*** Opening of Exercise text ***

This is a security control, so the test posture is strict: the core package is held to 100% coverage (branches, functions, lines, statements) and a SonarJS cognitive-complexity ceiling of 15 — and the whole suite runs without Docker.

How your own tests can use it

The engine takes an injectable clock (now) and ships a single-process InMemoryLockoutStore, so lockout flows are testable hermetically and deterministically:

let clock = 0;
const manager = new LockoutManager({
store: new InMemoryLockoutStore(),
limit: 3,
cooloffMs: 60_000,
parameters: [['username']],
now: () => clock,
});

// …trip the lock, then:
clock = 60_000; // the cooloff has elapsed — no sleeping in tests

How the library itself is tested

  • One store contract, every backend. A shared behavioral contract runs against the in-memory store, the Postgres store, the SQLite store — and, gated, against real servers — so every backend is held to identical semantics, including the window reset.
  • Real database engines in-process. The Postgres store is exercised through PGlite (the actual Postgres engine compiled to WASM) and the SQLite store through better-sqlite3 — the stores' real ON CONFLICT … RETURNING SQL runs on every npm test, no services needed. MySQL has no in-process engine, so its store drives the real drizzle-orm/mysql2 query builder against a recording fake client.
  • Concurrency / no lost updates. 25 simultaneous increment calls must yield a count of exactly 25 — the cross-instance atomicity guarantee — run hermetically and against real Postgres and MySQL.
  • Both failure modes. failMode: 'open' (allow + log on store error) and 'closed' (deny) each have dedicated paths through the manager and the NestJS guard.
  • Neutrality acceptance. A bare-Express sample proves the core works with zero framework coupling, over real HTTP.
  • Gated real-server round-trips. With LOCKOUT_POSTGRES_URL / LOCKOUT_MYSQL_URL set (CI provisions services; locally npm run infra:up && npm run test:full), the same store contract runs against live Postgres and MySQL.

*** Close of Exercise text ***
*** Opening of Raw data ***

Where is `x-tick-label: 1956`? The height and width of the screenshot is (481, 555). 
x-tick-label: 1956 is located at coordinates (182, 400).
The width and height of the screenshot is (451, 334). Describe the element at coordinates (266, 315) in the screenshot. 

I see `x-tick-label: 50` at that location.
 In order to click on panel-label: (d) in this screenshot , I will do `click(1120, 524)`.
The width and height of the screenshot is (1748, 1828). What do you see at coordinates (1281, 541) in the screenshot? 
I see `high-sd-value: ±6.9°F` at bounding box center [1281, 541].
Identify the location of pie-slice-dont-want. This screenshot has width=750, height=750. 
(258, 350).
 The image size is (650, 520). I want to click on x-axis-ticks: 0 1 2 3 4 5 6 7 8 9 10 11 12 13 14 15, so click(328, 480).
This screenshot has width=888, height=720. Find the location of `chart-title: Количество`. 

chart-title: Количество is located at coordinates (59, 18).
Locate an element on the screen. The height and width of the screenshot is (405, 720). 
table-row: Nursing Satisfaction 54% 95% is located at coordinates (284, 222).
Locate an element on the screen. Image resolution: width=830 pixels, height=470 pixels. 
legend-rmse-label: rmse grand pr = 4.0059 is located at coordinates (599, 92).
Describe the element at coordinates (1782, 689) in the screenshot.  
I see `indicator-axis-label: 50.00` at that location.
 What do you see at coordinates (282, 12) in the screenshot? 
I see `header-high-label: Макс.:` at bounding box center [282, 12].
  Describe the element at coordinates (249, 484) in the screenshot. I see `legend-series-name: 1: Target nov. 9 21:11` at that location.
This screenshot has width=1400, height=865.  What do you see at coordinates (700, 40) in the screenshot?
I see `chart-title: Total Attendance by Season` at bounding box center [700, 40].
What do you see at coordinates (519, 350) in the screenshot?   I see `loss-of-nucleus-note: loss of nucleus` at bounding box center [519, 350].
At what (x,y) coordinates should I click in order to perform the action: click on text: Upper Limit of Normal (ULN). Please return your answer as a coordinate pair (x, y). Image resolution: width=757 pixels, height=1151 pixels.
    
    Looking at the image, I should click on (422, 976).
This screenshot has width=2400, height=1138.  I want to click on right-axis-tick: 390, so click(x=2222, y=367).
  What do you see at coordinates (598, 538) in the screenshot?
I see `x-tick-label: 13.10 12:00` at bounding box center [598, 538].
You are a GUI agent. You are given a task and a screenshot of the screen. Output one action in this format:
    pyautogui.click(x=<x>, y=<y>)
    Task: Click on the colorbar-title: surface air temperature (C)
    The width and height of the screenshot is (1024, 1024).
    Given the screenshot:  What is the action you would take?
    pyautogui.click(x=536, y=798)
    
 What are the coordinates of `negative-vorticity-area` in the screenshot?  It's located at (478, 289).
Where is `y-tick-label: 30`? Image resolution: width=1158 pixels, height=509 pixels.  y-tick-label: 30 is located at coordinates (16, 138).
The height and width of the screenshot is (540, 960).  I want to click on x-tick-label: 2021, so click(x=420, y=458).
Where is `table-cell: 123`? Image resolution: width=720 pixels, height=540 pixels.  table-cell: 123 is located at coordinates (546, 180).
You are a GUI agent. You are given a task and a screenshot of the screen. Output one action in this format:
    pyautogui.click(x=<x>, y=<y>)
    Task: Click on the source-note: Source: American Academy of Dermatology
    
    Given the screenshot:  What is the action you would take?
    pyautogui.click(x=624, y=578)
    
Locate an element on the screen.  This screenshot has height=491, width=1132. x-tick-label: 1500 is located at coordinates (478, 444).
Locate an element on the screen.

*** Close of Raw data ***

- [What is required]:
Transcribe verbatim the passage of the lockout-testing text from "How the library" up to and including "recording fake client.".

- [Solution to the problem]:
How the library itself is tested

  • One store contract, every backend. A shared behavioral contract runs against the in-memory store, the Postgres store, the SQLite store — and, gated, against real servers — so every backend is held to identical semantics, including the window reset.
  • Real database engines in-process. The Postgres store is exercised through PGlite (the actual Postgres engine compiled to WASM) and the SQLite store through better-sqlite3 — the stores' real ON CONFLICT … RETURNING SQL runs on every npm test, no services needed. MySQL has no in-process engine, so its store drives the real drizzle-orm/mysql2 query builder against a recording fake client.